More broadly, this feels like a small example of a larger change in software development. In the Before Times, a lot of programming was basically high-speed bricolage: type something into google, click on the first stackoverflow link, copy it, smash it against reality repeatedly until the error message goes away. LLMs have automated a large chunk of that process. This makes bespoke code dramatically cheaper to produce, and that quantitative change really does have a quality of its own.

Most importantly, it is asking the eternal question: Why? Why is anything the way it is?

Fortunately for some, and unfortunately for most, our role as human workers shifts to a more elevated plane. The scarce skill isn't "write the boilerplate correctly" and is more "design the interface well." The important questions are not how to type out yet another wrapper function, but what the wrapper should do. How should authentication work? Where should credentials come from? What should the error model be? What information should surface when debugging? How should the code be laid out so it is maintainable six months from now? What should the end-user experience feel like? Those are design questions. Once answered clearly, they are exactly the kind of thing a machine can implement.

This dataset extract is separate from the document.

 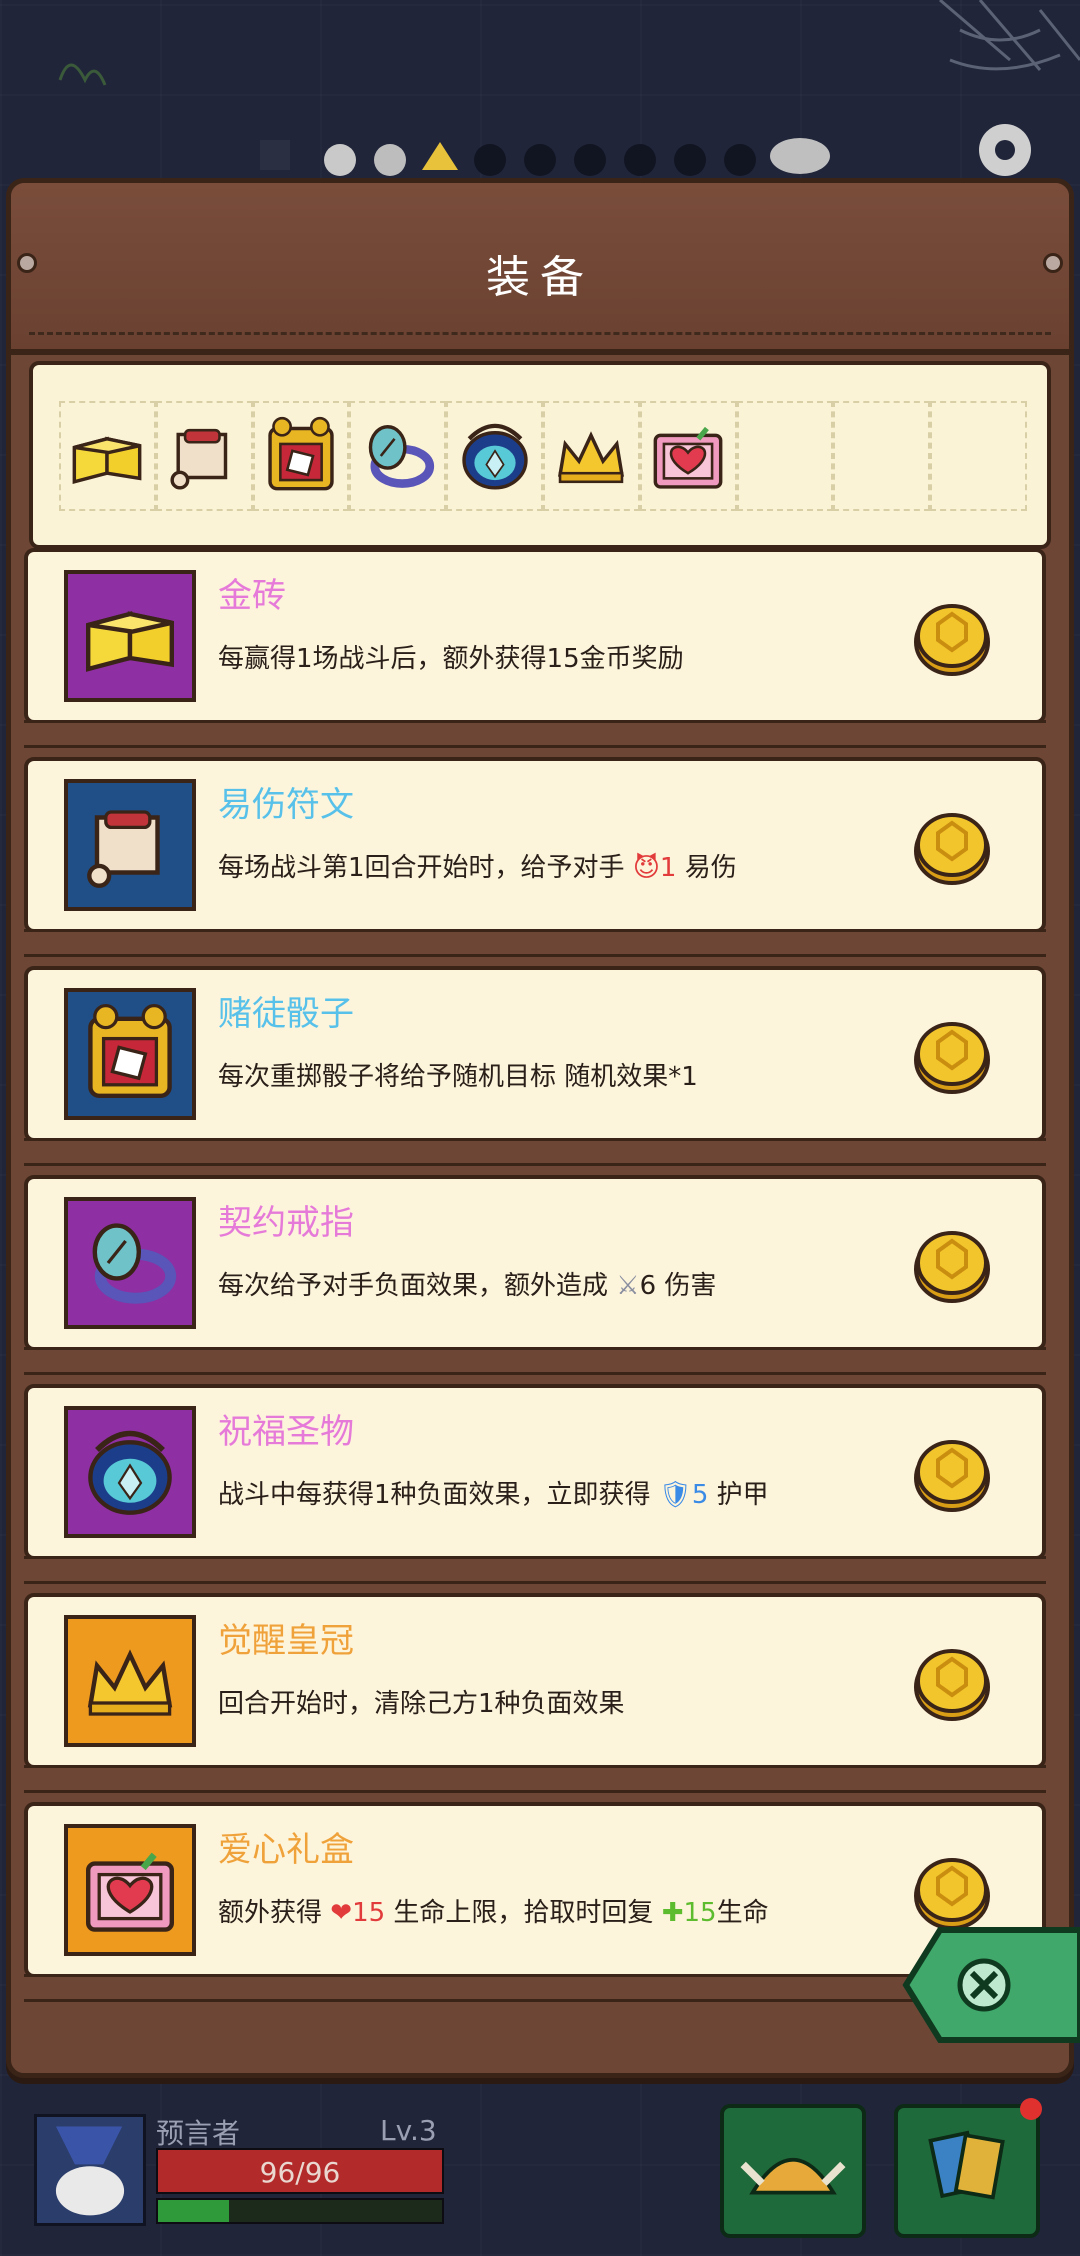 I want to click on item-description: 每次重掷骰子将给予随机目标 随机效果*1, so click(x=458, y=1077).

So the real lesson is not that LLMs magically write software for free. It is that a large class of software tasks that used to require awkward general-purpose generators or a lot of manual labor can now be handled as direct synthesis from a spec plus a style guide. Writing code is increasingly machine work. Thinking is still human work. You should be the designer, not the constructor.

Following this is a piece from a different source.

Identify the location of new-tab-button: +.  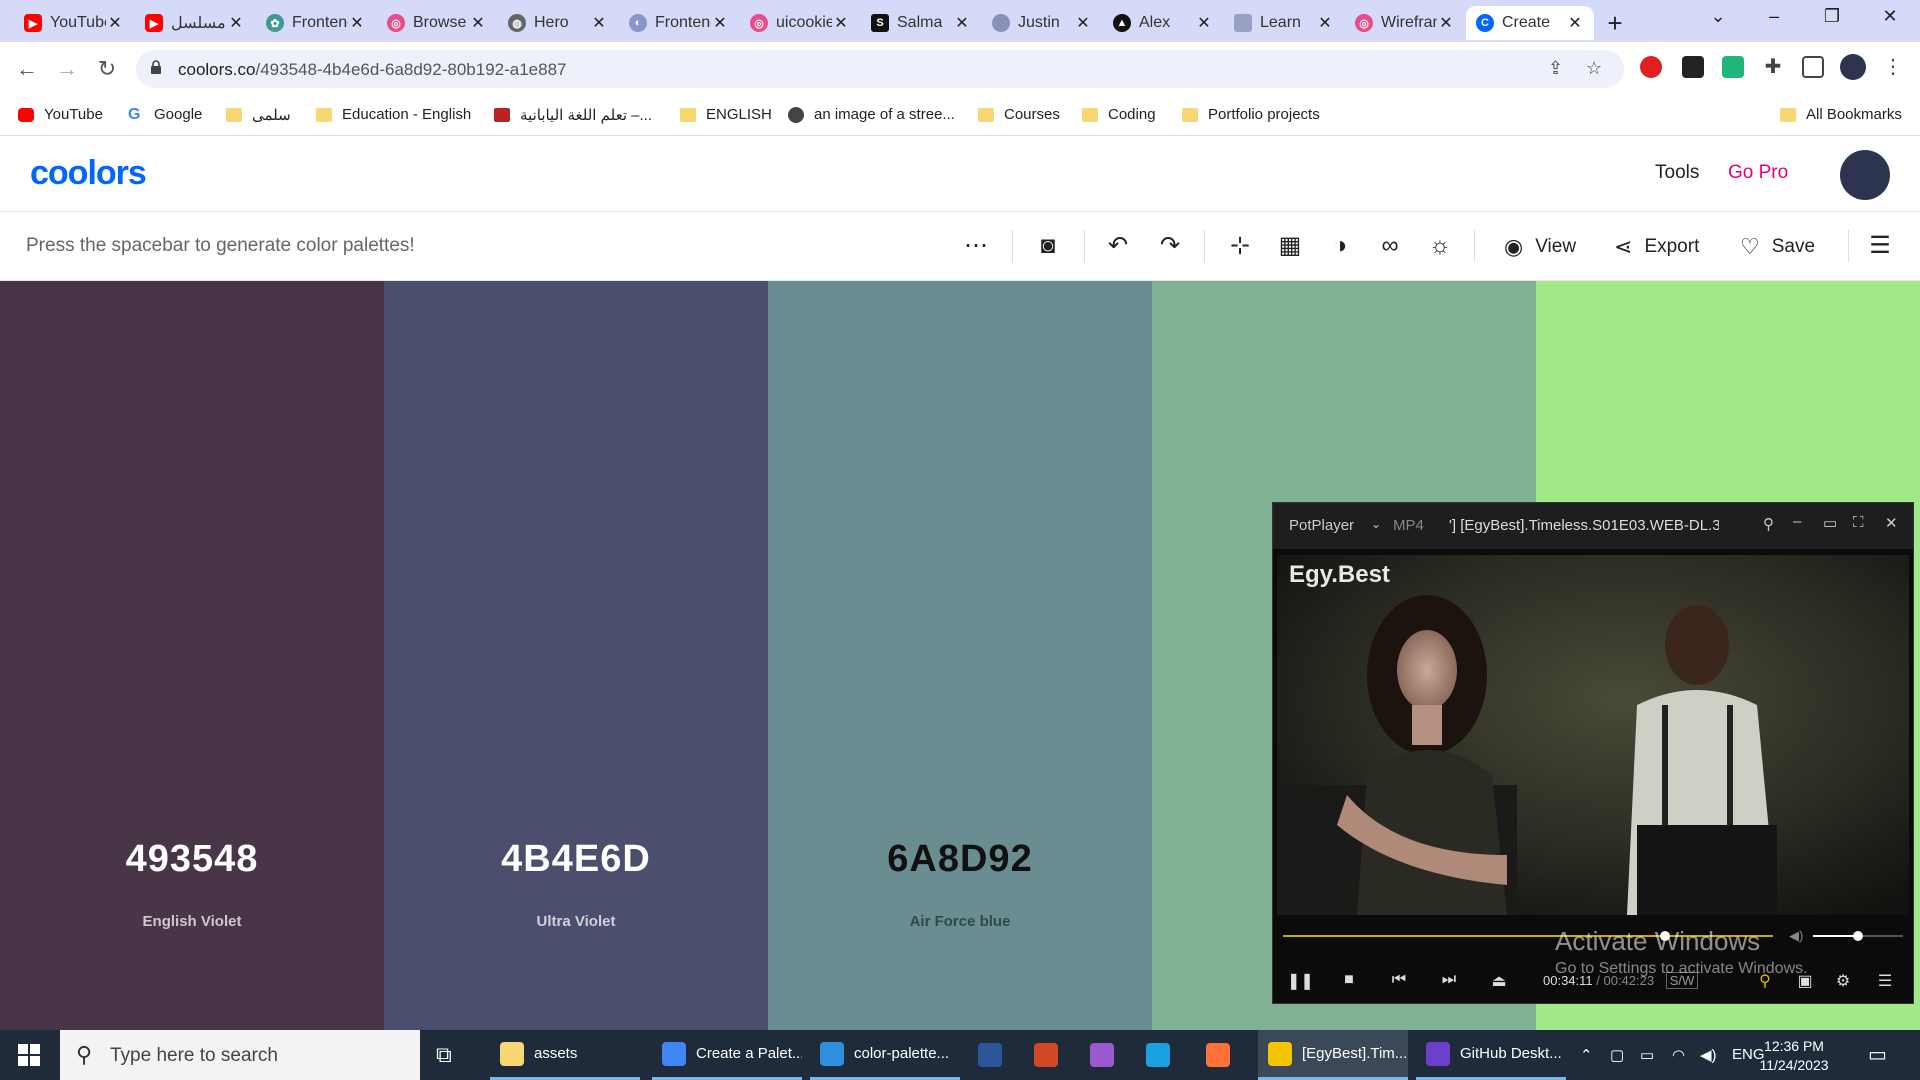
(1615, 24). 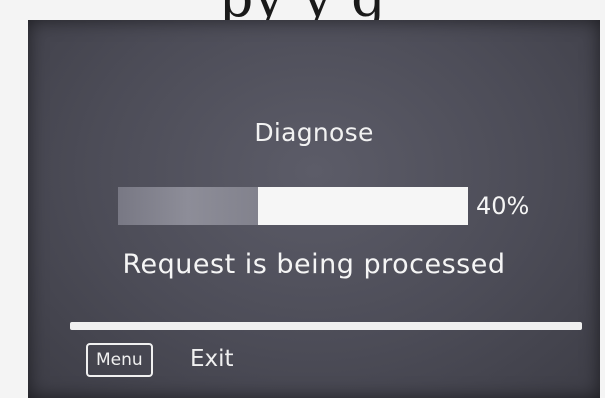 What do you see at coordinates (314, 132) in the screenshot?
I see `dialog-title: Diagnose` at bounding box center [314, 132].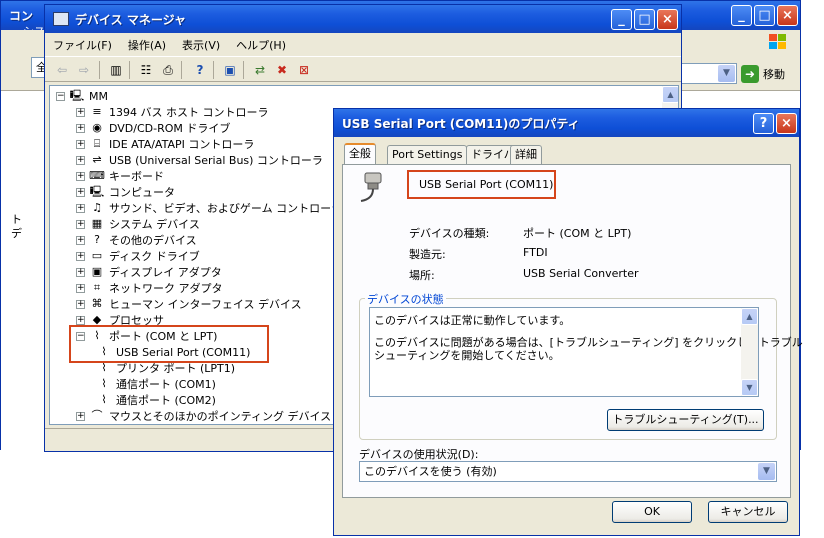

And if that is true, the future for companies built around OpenAPI code generation looks shaky. Their value proposition depended on the idea that client generation was a specialized capability worth paying for every month ($79/month?). But if I can spend ~$10 on tokens, generate the exact client I want, keep the result forever, and update it later with the same design document, why would I keep renting someone else's generic pipeline? There will still be room for hosted tooling, compliance, governance, and enterprise workflow glue. But as pure client generators, they look increasingly like products from before the automation apocalypse we're living through.